Il problema della carenza di personale medico, distribuita a ventaglio su tutte le Regione italiane, è lo specchio della complessiva inefficienza con la quale si è affrontata, negli anni, la questione del progressivo depauperamento delle diverse figure professionali afferenti alla categoria. La notizia – sconvolgente e per certi versi paradossale – che il Molise sta espletando procedure per reclutare in servizio, tramite incarichi libero-professionali, anche specialisti in quiescenza la dice lunga sulla gravità della situazione. Ci avviamo verso un’Italia povera di medici e pertanto costretta, giocoforza, ad assistere al graduale scadimento di qualità del proprio servizio sanitario nazionale. E la proposta del “regionalismo differenziato” presentata da Lombardia, Veneto ed Emilia Romagna, se messa in pratica, diversificando le modalità di accesso alla formazione specialistica non potrà che aumentare il “gap” esistente già, di fatto, tra le regioni in termini di “welfare” sanitario.
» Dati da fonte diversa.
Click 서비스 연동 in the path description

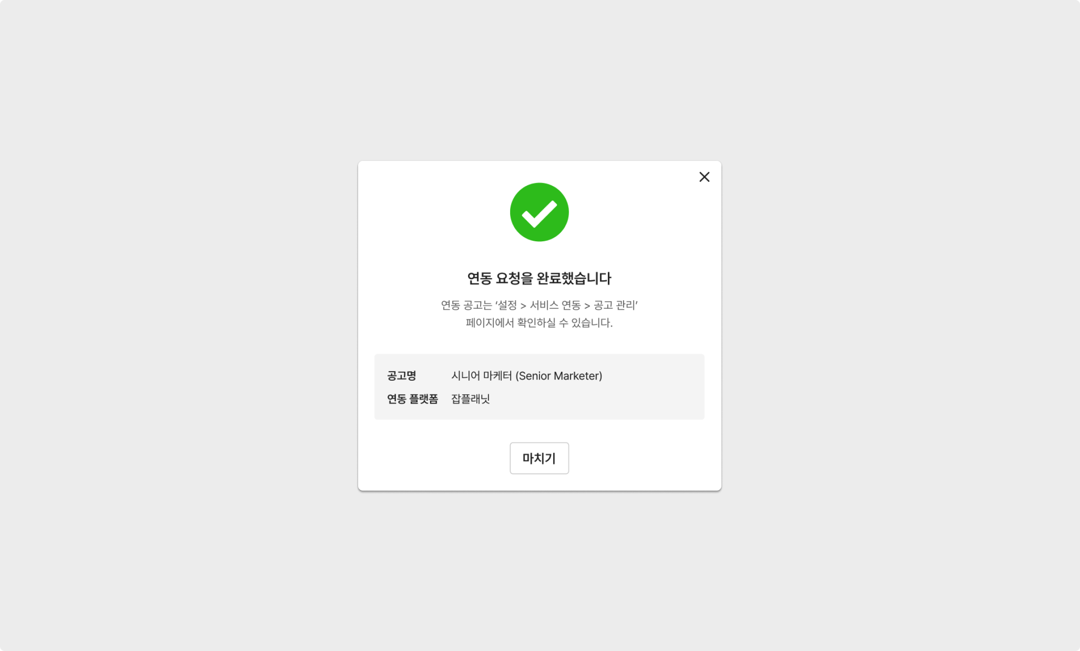coord(555,305)
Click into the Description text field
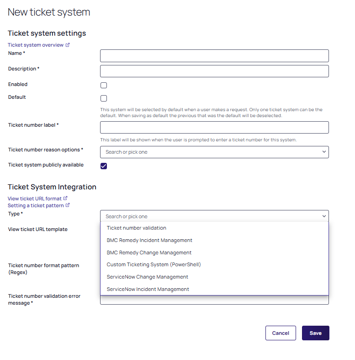This screenshot has height=360, width=355. (214, 71)
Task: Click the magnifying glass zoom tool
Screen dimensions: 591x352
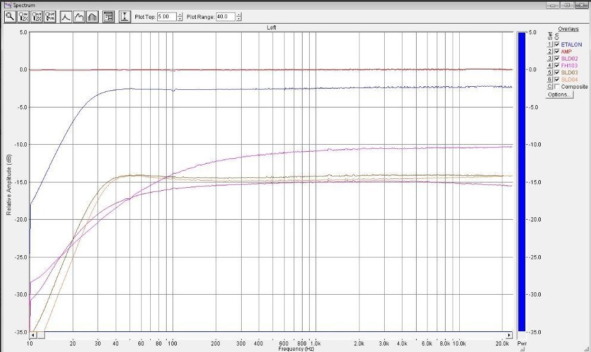Action: coord(9,17)
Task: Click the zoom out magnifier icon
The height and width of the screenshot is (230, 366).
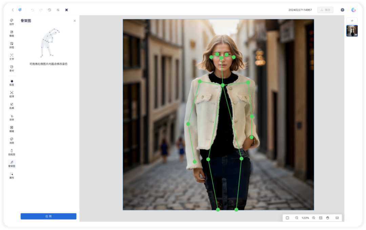Action: pyautogui.click(x=297, y=218)
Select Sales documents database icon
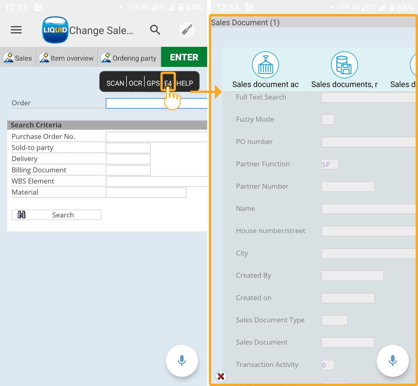 click(344, 65)
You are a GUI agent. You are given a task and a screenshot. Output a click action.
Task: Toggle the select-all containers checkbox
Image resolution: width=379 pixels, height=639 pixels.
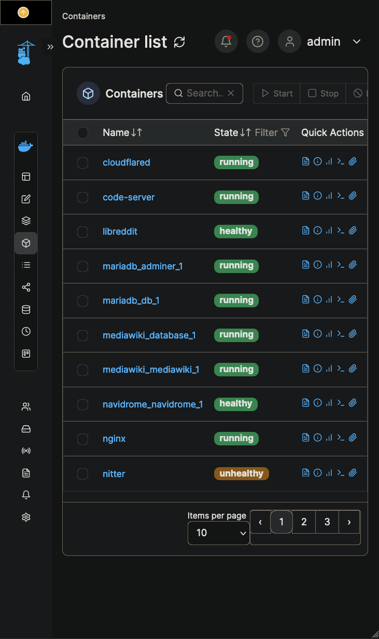coord(82,133)
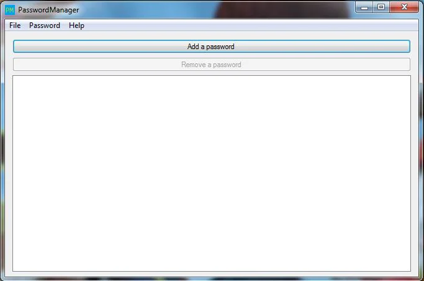
Task: Select Help from the menu bar
Action: (x=76, y=25)
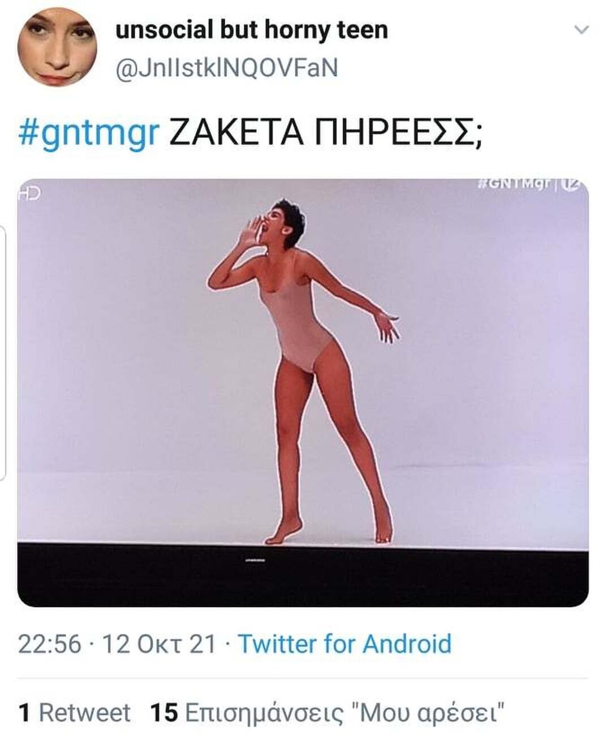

Ma veniamo alle cifre. Dati dell’ANSA evidenziano che in 45.000, tra medici di base e medici specialisti del SSN, andranno in pensione in 5 anni, e 80.676 in 10 anni. Secondo le organizzazioni sindacali, le uscite stimate per effetto dei pensionamenti non saranno comunque bilanciate dalle nuove assunzioni. Nel 2028 si calcola che, nel complesso, verranno a mancare 33.392 medici di base e 47.284 medici specialisti.

Il segretario dell’Anaoo-Assomed Costantino Troisi conclude a riguardo che “un Paese senza medici è un Paese senza sanità e sarà la possibilità di spesa a governare la scarsità dell’offerta professionale”.

Le proposte, ovviamente, sono tante. Ma perché esse possano andare a buon segno nel tentativo di ripianare l’allarmante disavanzo di figure professionali cardine del nostro SSN quali sono quelle dei medici di base e dei medici specialisti di struttura pubblica, bisognerà mettere mano al portafoglio. La salute, infatti, resta un bene economicamente non quantificabile ed è per questo che le risorse da mobilitare in suo favore debbono variare in ragione della necessità di mantenere saldo il servizio di sanità pubblica, conquista indubbia di civiltà e di benessere sociale.